▶ Deine Aufgabe
Schreib die Zeilen der Einträge genau ab. Fang ganz am Anfang der Einträge an und hör nach der Zeile mit „coord(67,93)“ auf, wobei diese Zeile noch dazugehört.

:: Vorliegende Einträge ::

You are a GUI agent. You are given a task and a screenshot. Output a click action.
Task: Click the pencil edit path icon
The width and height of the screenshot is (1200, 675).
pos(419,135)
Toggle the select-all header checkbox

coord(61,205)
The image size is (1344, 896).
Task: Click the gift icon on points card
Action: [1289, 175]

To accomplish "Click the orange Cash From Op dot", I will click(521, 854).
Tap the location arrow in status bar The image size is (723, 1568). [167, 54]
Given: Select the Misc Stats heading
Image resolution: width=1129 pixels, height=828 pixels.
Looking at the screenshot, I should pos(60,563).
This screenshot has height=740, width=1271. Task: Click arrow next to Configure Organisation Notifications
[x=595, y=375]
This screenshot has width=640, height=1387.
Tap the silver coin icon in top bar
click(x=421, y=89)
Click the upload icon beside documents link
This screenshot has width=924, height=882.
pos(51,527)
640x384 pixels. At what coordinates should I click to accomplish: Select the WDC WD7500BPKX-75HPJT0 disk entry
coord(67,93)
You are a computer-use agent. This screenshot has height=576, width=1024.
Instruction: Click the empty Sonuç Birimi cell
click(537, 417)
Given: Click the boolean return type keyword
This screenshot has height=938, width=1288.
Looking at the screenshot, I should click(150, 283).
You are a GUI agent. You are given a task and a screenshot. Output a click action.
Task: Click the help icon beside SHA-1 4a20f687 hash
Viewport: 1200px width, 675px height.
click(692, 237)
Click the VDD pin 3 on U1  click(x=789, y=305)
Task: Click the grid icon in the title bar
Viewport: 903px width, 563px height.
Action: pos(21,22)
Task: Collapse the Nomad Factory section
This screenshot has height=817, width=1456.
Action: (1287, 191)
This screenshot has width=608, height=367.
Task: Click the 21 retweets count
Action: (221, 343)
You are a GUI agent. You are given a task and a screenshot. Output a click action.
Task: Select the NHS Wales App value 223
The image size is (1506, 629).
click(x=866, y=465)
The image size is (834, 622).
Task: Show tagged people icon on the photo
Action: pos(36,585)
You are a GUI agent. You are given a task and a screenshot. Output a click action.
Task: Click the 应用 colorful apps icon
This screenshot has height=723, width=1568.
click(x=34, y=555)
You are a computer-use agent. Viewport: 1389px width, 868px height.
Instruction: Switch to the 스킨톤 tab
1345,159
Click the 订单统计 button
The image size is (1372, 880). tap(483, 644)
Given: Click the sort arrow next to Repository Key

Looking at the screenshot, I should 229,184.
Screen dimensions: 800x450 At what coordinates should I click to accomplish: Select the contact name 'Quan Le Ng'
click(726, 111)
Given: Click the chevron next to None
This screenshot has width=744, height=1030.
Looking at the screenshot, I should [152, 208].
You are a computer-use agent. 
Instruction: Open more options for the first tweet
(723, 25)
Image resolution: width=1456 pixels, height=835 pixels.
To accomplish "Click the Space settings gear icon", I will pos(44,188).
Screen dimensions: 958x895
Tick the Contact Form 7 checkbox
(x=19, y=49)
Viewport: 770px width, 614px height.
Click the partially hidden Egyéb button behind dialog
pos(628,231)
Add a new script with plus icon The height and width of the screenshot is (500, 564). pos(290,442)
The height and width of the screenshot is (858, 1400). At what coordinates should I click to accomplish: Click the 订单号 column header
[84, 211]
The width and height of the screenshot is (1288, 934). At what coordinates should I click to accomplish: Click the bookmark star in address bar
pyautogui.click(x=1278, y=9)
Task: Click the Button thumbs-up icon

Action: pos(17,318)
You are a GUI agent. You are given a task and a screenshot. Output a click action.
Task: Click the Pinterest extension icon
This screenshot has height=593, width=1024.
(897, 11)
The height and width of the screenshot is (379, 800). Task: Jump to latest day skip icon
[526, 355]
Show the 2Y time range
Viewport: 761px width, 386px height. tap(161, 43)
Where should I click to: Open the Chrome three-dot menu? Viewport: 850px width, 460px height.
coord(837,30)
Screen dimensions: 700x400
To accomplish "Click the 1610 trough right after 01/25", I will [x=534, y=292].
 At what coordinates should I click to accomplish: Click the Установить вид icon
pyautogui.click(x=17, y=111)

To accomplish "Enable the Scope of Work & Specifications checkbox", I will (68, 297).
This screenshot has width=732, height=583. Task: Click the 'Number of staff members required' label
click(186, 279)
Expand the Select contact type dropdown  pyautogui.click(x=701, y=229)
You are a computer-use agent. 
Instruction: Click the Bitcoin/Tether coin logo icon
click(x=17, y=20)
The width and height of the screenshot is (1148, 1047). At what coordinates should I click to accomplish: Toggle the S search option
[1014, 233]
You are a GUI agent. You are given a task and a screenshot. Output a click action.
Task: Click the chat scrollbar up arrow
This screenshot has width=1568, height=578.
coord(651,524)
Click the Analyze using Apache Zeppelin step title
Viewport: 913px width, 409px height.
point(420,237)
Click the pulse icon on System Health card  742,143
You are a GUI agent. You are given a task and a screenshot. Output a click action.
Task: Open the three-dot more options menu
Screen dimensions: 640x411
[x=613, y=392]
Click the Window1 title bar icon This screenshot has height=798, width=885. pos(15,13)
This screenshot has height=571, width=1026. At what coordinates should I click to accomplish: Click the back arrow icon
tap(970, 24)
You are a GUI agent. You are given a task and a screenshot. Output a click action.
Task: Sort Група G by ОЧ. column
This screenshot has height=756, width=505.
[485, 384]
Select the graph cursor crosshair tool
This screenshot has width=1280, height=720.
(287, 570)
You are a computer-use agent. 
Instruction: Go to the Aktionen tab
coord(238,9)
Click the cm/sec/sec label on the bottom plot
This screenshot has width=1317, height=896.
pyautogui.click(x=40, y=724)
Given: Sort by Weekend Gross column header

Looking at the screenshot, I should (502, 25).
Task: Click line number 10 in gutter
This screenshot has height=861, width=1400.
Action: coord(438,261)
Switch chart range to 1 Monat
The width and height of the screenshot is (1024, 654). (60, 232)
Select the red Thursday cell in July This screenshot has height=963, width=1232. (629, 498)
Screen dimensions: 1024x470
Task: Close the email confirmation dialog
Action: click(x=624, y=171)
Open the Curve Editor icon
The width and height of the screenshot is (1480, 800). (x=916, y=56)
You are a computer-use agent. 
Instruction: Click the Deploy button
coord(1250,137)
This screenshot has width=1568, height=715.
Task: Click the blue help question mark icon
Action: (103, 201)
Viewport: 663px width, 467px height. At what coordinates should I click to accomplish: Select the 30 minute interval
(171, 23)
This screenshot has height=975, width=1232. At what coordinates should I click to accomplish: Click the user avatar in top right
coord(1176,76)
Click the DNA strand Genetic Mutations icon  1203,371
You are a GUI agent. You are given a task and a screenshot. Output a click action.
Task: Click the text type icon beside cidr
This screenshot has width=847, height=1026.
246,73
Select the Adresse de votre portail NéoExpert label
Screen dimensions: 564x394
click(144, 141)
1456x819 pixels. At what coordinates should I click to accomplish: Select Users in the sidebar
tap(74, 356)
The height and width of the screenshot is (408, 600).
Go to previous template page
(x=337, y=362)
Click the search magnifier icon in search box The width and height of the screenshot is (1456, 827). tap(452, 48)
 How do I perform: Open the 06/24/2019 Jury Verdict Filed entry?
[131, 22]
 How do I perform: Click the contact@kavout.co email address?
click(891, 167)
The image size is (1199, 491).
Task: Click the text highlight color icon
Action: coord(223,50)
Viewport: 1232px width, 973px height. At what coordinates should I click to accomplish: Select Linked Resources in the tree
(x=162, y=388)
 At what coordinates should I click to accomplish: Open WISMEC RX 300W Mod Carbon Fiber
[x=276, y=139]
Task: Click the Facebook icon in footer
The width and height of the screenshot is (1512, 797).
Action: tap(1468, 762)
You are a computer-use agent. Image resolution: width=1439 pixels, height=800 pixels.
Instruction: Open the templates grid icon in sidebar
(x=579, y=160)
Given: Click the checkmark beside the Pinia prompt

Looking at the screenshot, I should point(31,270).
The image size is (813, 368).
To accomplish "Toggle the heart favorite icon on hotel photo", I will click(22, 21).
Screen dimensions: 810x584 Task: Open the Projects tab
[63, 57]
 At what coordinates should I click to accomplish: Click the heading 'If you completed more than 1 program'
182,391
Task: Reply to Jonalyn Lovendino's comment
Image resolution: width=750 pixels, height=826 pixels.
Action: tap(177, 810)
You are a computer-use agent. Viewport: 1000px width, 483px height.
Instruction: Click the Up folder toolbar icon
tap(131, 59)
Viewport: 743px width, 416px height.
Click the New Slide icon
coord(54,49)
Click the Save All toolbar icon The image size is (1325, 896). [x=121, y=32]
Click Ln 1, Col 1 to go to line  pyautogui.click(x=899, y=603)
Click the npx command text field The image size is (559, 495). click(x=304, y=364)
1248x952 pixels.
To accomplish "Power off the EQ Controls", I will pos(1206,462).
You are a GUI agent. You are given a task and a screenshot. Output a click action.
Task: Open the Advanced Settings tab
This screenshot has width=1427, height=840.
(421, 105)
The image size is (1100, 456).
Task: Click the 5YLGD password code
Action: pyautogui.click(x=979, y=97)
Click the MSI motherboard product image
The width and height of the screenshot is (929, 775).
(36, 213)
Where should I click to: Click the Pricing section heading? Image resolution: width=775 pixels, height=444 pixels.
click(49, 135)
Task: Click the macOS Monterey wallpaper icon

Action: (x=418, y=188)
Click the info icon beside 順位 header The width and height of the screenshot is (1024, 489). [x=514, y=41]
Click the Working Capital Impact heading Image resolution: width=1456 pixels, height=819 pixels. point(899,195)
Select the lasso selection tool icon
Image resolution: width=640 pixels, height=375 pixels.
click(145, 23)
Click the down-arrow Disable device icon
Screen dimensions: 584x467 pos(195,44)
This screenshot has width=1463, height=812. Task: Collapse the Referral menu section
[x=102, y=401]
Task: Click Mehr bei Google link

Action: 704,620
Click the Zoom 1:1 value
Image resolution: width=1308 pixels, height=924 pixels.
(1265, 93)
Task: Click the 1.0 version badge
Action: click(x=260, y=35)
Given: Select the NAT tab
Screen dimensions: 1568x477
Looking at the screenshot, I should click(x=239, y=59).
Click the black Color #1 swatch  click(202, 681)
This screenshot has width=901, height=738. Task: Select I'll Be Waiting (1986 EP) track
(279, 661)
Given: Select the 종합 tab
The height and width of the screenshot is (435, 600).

:::

▶ Ergebnis der Übung
You are a GUI agent. You are given a task and a screenshot. Output a click action.
Task: Click the pencil edit path icon
The width and height of the screenshot is (1200, 675).
pos(419,135)
Toggle the select-all header checkbox

coord(61,205)
The image size is (1344, 896).
Task: Click the gift icon on points card
Action: [1289, 175]

To accomplish "Click the orange Cash From Op dot", I will click(521, 854).
Tap the location arrow in status bar The image size is (723, 1568). [167, 54]
Given: Select the Misc Stats heading
Image resolution: width=1129 pixels, height=828 pixels.
Looking at the screenshot, I should pos(60,563).
This screenshot has height=740, width=1271. Task: Click arrow next to Configure Organisation Notifications
[x=595, y=375]
This screenshot has width=640, height=1387.
Tap the silver coin icon in top bar
click(x=421, y=89)
Click the upload icon beside documents link
This screenshot has width=924, height=882.
pos(51,527)
640x384 pixels. At what coordinates should I click to accomplish: Select the WDC WD7500BPKX-75HPJT0 disk entry
coord(67,93)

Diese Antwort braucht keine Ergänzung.